Microsoft released a patch for the Eternal Blue vulnerability in March. Months before the Maersk attack. If Maersk had applied the patch they might have mitigated the impact of the Notpetya attack or even blocked it entirely. Why is patch management so important in the first place? Well modern computing systems and applications are extremely complicated. It might not surprise you to learn that there are millions and millions of lines of code contained in each major piece of software that you run.
For example, the Linux kernel is the core part of the operating system that handles input, output, memory management, CPU management and other core tasks. This central piece of the operating system contains over 24 million lines of code and it changes at an astonishing rate. Thousands of lines of code are added, removed and changed each day as the kernel evolves. Given the complexity of modern software it's inevitable that developers will make mistakes.

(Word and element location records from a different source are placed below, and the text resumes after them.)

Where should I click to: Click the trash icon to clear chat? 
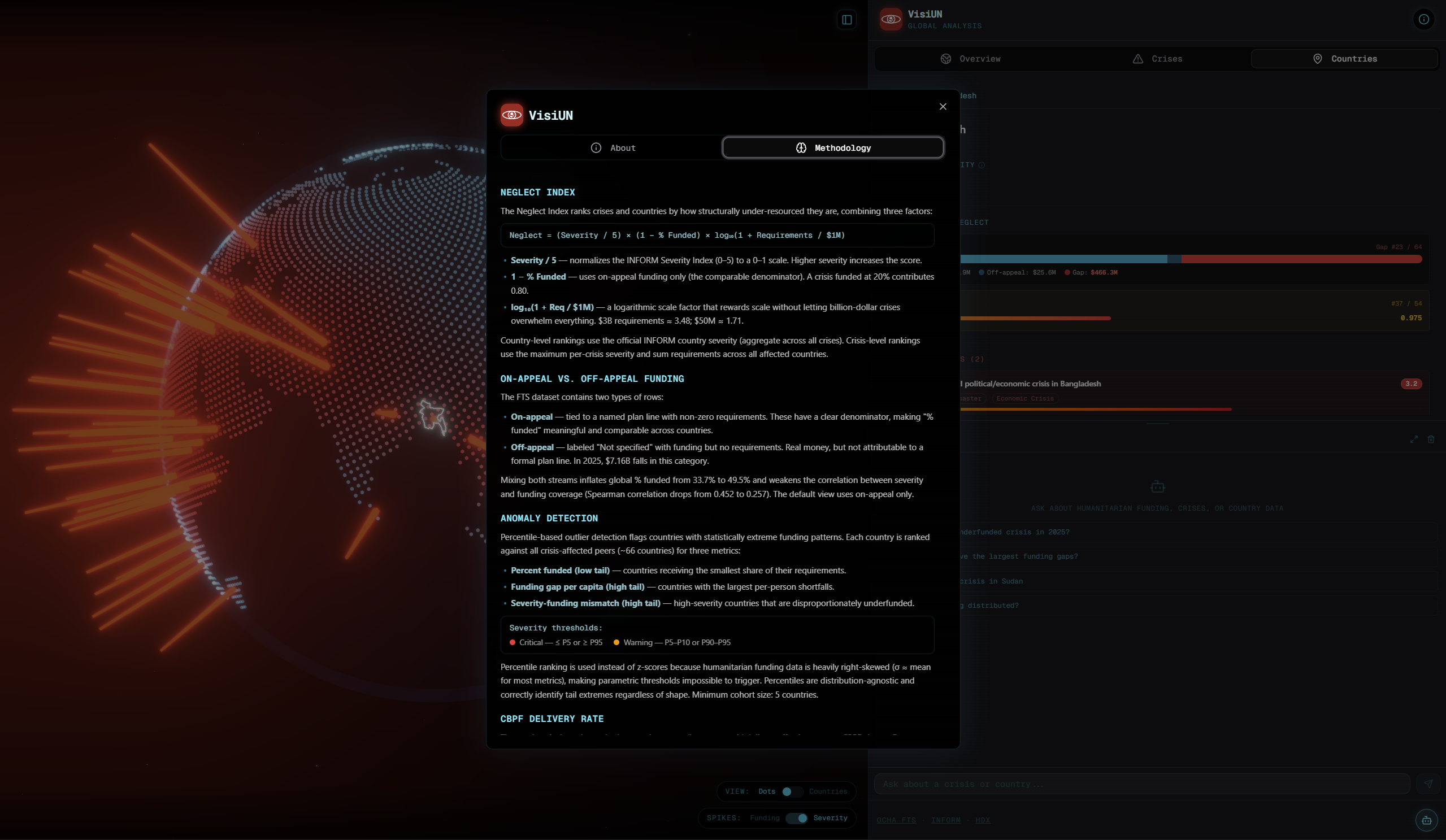click(x=1431, y=439)
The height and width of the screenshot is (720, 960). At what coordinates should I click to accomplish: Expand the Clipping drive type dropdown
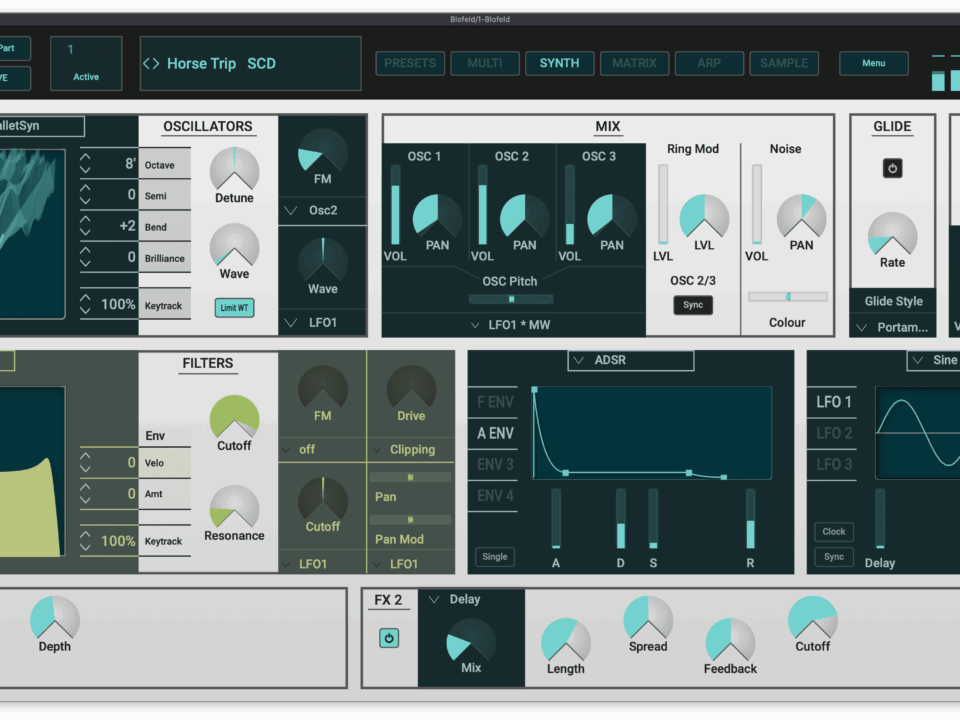coord(411,450)
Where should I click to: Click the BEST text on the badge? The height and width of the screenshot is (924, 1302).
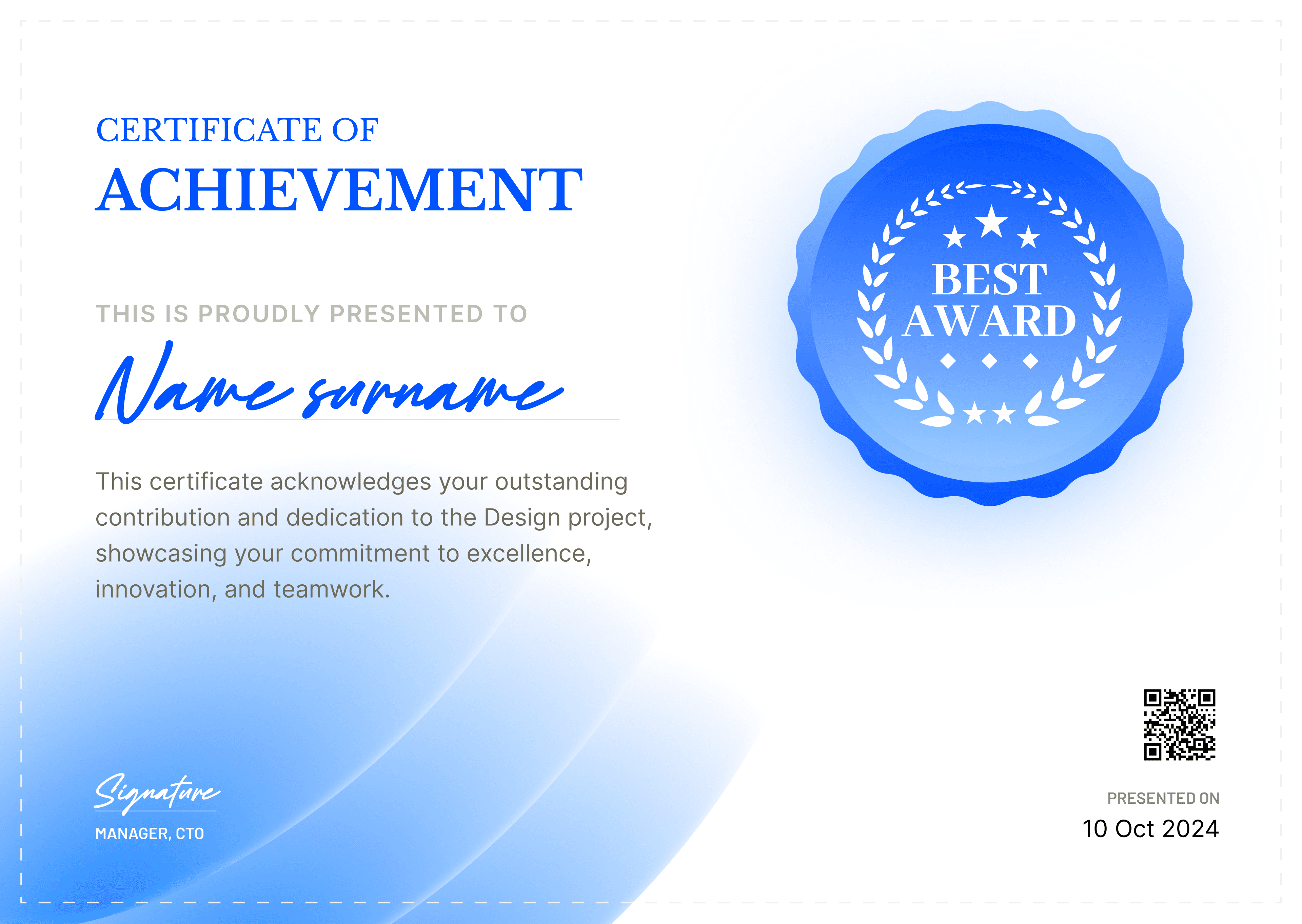pos(989,280)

And some of those mistakes will lead to security vulnerabilities. In the security community, we have a well understood process for managing these vulnerabilities. When a company learns of a vulnerability in their software, they analyze the issue and then develop a fix for the problem known as a security patch. They then release this patch through their update mechanism. And administrators around the world apply the patch and correct the vulnerability. From an administrators perspective there's a lot of work to do.
Modern enterprises may run several different operating systems and hundreds of applications. They also have routers, switches, internet of things devices, software libraries and many other components that are being patched on a regular basis. Vulnerability management processes help administrators get a handle on this complexity. A mature vulnerability management process includes scanning systems for vulnerabilities, the application of patches, tracking of remediation and reporting of results.
You'll find a great set of requirements for a vulnerability management program in NIST special publication 800-53. This document includes a set of requirements that Federal Government agencies must follow. But they're good practice for anyone running a security program. The section of NIST 800-53 on vulnerability management requires that you regularly scan systems and applications for vulnerabilities, analyze the results of those scans. Remediate vulnerabilities that you deem legitimate and share information about vulnerabilities with others.
No matter why your building a vulnerability management program, the basic tools and processes are the same. But before you start, it's important that you know what rules apply to you and your organization so that you can be sure to design your program to satisfy those requirements.